(Stored data)

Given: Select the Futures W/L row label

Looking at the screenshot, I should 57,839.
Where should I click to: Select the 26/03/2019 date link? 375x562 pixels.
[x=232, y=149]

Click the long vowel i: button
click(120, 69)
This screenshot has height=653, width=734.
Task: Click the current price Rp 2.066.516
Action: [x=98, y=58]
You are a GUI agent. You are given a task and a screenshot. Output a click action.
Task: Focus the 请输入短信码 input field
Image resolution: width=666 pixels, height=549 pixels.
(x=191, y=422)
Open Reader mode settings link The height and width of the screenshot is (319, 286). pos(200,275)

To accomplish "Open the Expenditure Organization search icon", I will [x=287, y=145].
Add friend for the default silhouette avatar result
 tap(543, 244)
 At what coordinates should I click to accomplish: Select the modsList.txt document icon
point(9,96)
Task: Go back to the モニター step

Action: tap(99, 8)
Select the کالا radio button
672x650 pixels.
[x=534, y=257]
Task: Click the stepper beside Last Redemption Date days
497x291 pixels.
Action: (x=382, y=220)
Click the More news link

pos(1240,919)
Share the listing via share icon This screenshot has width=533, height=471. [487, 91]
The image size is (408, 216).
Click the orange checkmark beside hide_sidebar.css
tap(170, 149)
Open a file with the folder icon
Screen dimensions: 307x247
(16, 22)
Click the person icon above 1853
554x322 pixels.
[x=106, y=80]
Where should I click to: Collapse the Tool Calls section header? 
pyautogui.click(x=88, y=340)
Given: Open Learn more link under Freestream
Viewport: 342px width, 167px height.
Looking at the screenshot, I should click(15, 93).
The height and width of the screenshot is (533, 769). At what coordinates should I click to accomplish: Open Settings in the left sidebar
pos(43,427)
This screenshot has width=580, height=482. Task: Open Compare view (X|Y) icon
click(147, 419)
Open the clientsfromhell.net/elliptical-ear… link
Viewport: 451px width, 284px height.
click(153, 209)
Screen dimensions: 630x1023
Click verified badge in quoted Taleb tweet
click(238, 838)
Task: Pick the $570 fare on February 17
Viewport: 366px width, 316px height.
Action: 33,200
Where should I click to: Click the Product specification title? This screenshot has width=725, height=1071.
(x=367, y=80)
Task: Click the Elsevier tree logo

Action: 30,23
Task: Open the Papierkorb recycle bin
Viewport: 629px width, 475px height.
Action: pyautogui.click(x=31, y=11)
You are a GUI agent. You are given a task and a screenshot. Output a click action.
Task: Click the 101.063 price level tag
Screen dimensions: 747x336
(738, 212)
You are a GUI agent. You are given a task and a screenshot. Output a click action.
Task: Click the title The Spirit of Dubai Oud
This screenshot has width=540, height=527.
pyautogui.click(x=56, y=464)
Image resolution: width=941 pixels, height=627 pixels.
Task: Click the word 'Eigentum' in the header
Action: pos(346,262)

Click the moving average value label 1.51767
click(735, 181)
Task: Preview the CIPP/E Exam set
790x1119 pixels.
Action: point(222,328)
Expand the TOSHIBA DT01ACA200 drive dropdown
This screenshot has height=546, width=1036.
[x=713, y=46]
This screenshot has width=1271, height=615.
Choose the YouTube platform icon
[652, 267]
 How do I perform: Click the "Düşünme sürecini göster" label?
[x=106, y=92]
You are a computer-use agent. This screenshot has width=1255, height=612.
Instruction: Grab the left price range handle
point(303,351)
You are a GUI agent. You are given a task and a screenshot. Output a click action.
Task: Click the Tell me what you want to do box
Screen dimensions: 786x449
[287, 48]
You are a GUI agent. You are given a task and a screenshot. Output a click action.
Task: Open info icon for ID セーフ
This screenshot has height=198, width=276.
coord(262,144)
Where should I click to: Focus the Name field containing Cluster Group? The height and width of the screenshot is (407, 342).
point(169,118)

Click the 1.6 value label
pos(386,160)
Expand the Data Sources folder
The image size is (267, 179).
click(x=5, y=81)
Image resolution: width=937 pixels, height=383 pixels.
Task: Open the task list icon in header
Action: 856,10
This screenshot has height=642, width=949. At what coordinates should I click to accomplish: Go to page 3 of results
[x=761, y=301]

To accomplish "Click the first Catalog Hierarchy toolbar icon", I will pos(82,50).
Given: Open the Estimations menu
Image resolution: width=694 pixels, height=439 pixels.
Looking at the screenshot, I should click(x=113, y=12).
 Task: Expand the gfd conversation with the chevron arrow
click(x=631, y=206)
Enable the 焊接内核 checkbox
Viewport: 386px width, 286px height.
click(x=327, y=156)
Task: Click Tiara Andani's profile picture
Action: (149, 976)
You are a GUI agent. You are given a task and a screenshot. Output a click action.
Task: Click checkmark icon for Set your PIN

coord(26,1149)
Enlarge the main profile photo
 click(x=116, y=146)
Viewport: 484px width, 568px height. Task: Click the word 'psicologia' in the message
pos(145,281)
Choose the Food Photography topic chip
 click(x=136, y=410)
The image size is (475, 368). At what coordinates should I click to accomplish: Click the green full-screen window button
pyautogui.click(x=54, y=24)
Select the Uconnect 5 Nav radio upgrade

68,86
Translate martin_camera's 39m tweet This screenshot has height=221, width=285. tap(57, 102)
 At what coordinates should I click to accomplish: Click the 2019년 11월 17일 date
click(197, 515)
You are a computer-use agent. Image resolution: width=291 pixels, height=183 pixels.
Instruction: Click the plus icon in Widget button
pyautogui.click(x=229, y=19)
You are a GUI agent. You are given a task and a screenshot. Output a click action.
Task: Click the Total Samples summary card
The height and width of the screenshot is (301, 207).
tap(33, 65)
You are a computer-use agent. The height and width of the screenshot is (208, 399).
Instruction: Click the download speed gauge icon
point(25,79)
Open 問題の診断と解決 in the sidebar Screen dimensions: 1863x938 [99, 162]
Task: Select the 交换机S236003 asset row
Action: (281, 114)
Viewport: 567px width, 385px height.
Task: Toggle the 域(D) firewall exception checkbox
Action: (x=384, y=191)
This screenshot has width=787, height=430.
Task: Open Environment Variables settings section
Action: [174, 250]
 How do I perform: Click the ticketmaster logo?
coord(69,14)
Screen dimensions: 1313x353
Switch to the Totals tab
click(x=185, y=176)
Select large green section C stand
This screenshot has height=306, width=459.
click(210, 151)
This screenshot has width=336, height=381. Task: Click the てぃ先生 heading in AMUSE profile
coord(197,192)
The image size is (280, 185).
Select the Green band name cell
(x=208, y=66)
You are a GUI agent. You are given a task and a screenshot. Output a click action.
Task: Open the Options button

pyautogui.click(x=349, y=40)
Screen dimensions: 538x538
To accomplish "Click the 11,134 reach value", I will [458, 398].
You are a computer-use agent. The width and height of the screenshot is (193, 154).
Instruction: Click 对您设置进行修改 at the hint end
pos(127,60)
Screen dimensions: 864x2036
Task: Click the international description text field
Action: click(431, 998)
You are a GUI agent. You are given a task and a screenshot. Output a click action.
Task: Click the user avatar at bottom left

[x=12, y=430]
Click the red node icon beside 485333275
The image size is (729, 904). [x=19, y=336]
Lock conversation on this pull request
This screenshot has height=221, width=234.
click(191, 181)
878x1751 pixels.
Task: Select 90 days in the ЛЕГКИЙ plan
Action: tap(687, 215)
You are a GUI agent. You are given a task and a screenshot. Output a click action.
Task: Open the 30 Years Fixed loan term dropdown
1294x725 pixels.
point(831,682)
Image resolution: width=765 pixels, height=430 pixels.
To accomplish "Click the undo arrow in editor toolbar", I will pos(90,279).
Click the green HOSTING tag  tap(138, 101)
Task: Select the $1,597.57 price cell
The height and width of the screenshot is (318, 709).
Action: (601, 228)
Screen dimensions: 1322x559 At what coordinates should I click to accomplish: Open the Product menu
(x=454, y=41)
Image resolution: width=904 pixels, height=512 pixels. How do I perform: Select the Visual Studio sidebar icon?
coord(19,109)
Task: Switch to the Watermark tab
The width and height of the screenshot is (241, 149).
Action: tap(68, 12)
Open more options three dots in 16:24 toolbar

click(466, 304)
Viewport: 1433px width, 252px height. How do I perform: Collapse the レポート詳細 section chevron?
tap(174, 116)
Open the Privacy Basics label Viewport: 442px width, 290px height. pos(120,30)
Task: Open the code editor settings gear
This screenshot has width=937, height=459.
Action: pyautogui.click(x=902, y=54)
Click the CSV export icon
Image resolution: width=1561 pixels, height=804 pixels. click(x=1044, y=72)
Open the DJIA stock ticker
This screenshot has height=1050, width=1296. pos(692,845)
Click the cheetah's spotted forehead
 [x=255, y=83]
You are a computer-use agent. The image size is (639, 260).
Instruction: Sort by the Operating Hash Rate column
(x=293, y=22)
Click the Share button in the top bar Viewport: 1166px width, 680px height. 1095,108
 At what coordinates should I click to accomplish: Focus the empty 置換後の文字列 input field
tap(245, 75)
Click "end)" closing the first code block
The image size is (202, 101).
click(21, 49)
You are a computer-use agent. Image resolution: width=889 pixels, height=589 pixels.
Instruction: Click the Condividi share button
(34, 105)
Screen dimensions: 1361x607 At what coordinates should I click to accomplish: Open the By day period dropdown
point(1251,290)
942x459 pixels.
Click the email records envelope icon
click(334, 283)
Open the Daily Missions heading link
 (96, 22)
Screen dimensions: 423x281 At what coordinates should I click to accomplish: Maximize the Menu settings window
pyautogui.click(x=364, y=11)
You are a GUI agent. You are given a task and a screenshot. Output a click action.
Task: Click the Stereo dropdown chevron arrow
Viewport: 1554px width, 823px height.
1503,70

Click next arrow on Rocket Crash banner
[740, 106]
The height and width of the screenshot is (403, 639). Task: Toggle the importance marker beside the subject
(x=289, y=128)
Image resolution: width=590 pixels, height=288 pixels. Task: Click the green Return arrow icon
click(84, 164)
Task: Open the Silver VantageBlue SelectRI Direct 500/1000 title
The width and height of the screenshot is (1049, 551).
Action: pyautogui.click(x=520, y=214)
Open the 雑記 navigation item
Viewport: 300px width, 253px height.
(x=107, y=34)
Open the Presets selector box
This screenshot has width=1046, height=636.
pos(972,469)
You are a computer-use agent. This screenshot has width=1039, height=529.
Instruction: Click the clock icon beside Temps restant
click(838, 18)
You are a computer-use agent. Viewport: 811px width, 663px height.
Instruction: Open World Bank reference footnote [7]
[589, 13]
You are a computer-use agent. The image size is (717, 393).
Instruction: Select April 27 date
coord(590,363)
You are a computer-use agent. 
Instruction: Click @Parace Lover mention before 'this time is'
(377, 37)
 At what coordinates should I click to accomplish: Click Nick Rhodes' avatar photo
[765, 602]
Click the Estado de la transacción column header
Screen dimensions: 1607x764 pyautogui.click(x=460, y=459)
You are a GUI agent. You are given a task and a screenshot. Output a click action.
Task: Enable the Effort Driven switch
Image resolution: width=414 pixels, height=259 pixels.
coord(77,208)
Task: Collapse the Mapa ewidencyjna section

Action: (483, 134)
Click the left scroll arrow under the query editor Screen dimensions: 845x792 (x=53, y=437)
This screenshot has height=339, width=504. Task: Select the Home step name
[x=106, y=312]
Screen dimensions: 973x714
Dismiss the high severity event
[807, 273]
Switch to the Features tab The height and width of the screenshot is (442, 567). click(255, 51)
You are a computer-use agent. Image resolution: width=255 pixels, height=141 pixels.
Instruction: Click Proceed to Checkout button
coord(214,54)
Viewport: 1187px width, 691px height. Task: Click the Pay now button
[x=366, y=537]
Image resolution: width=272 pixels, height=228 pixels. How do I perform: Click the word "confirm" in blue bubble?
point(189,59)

_Problem_. Write out every line of the data that holds the word "Enable".

_Answer space_.
Enable the 焊接内核 checkbox
Task: Enable the Effort Driven switch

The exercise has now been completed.